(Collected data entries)
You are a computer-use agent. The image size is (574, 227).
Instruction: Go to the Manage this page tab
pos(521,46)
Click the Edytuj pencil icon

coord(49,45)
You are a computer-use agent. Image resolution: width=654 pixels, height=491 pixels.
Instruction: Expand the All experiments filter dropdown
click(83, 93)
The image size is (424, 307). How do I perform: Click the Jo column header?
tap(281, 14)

...

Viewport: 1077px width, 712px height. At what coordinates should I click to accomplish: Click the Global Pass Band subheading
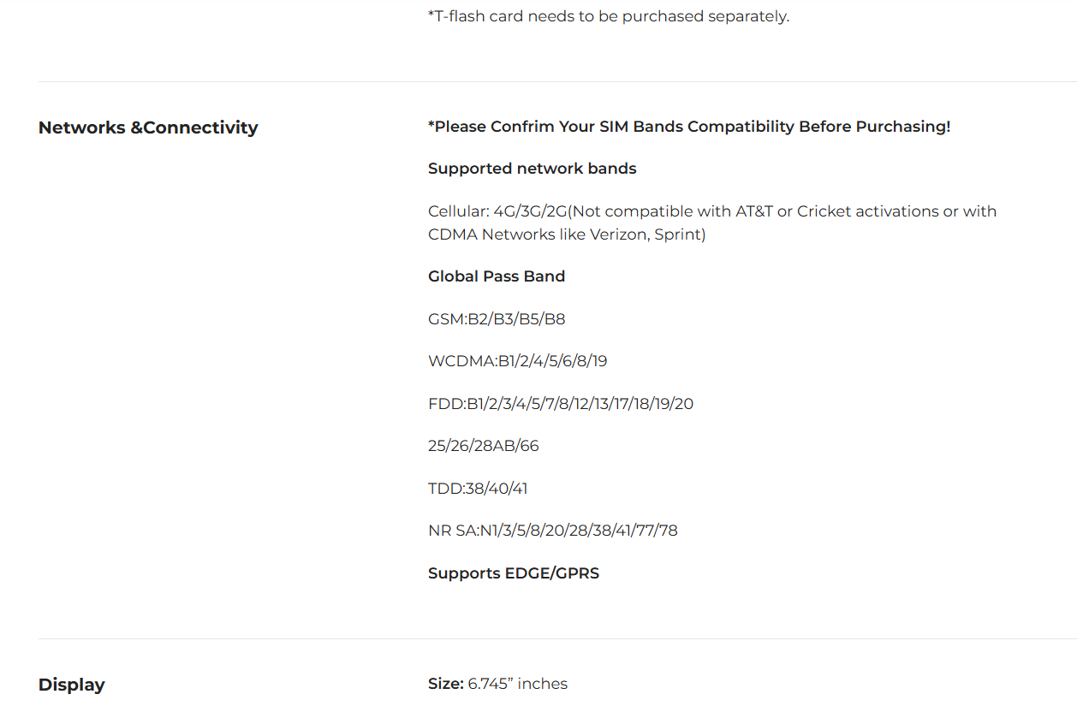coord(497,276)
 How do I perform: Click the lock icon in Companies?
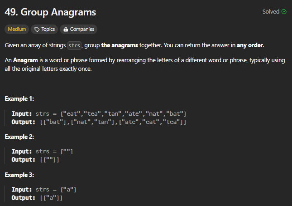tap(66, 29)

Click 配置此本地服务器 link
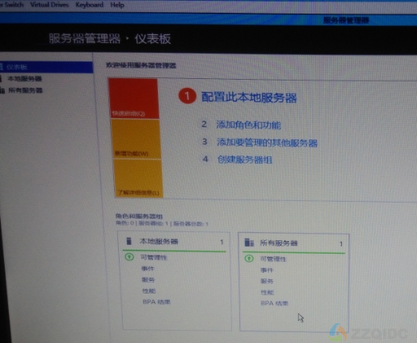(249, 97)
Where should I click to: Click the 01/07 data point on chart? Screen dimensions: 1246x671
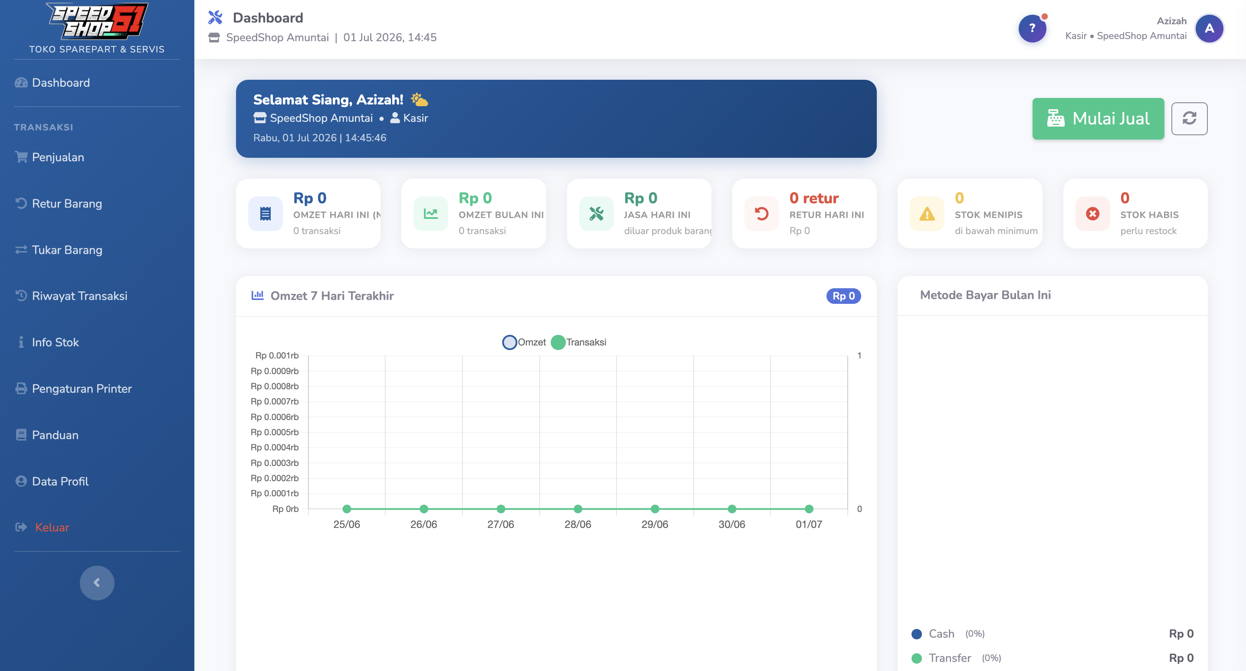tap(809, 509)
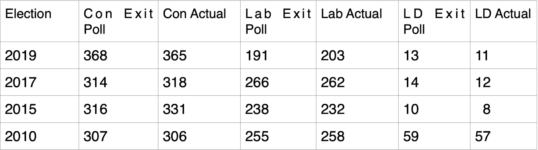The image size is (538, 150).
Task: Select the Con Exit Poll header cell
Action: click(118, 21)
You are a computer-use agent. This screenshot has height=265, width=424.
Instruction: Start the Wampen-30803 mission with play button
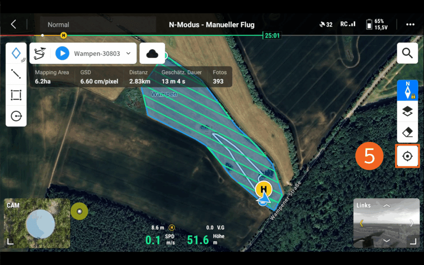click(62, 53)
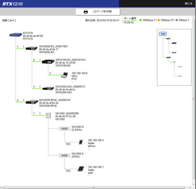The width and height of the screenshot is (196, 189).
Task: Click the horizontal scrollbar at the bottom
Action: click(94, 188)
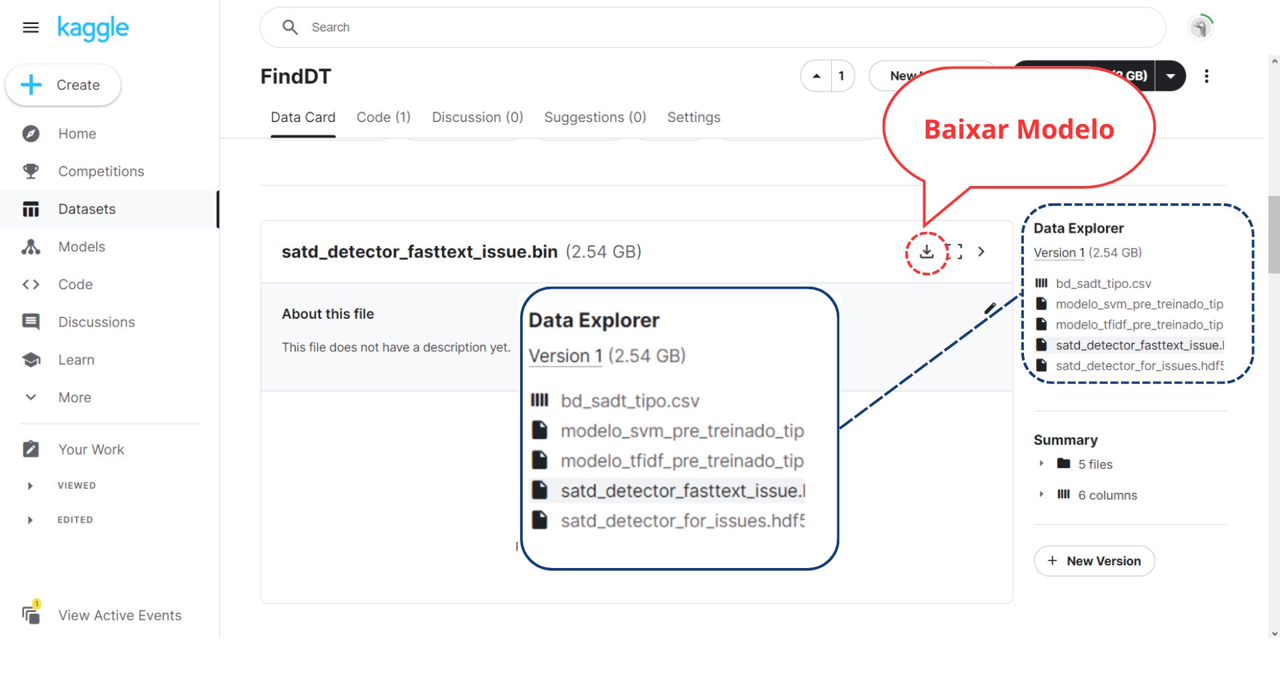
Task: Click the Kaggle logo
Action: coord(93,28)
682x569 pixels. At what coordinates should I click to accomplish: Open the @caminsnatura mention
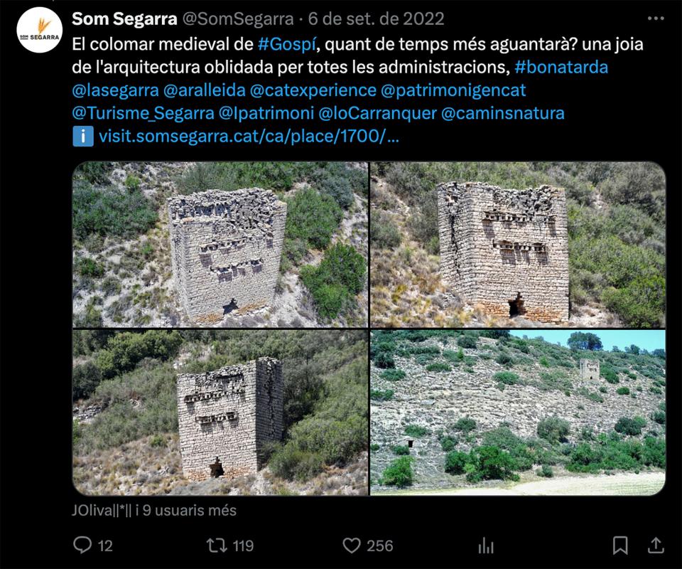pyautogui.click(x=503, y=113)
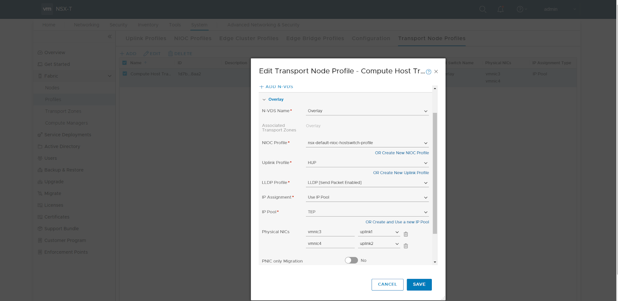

* * *

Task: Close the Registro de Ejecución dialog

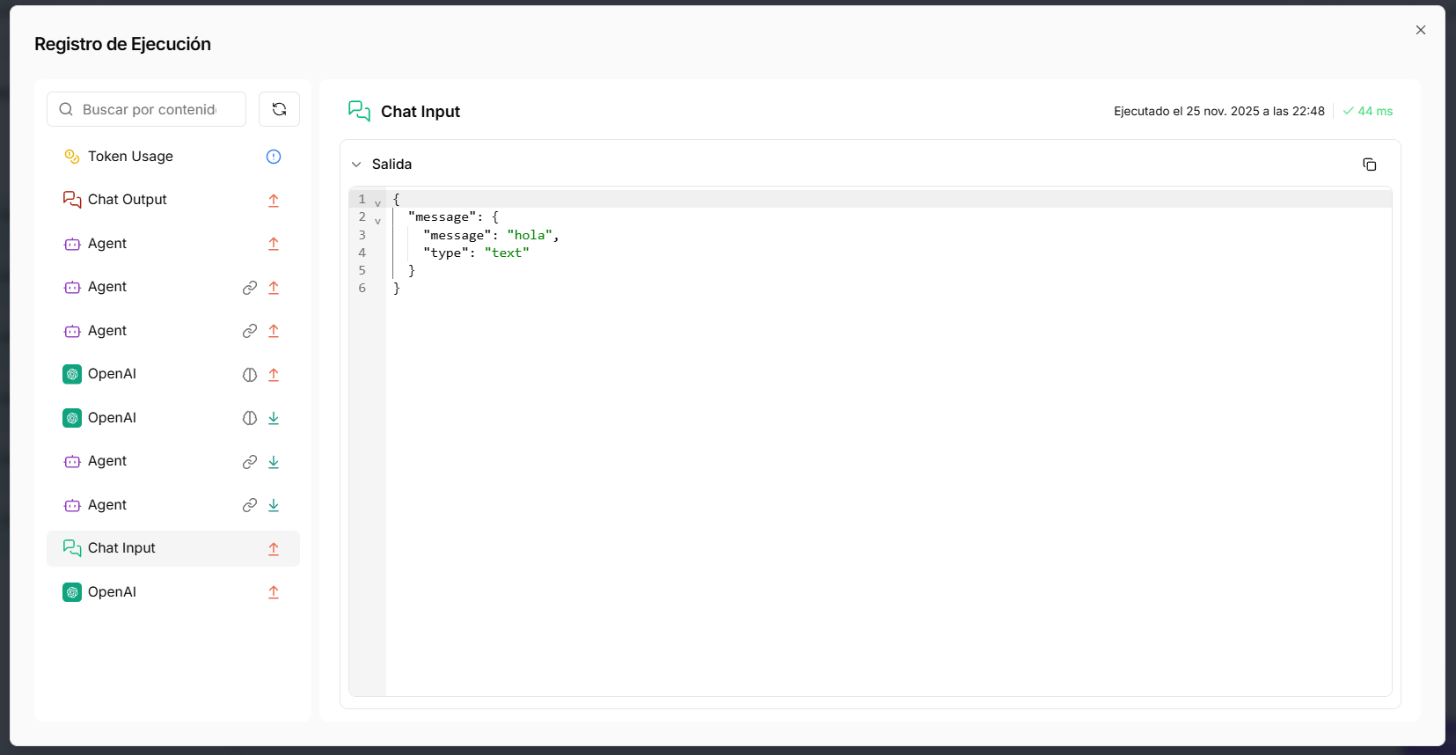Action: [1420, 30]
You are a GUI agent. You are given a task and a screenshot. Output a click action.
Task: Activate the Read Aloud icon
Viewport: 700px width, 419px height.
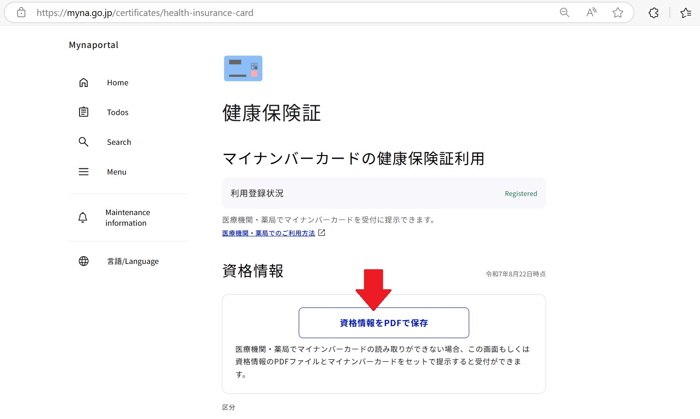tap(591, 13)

» About this exercise
Using the data above, transcribe the lines that run from the line with "You are a computer-use agent. The" to the line with "You are a computer-use agent. Image", both ends kept, and output nothing else.

» Written response
You are a computer-use agent. The image size is (574, 227).
Instruction: Go to the Manage this page tab
pos(521,46)
Click the Edytuj pencil icon

coord(49,45)
You are a computer-use agent. Image resolution: width=654 pixels, height=491 pixels.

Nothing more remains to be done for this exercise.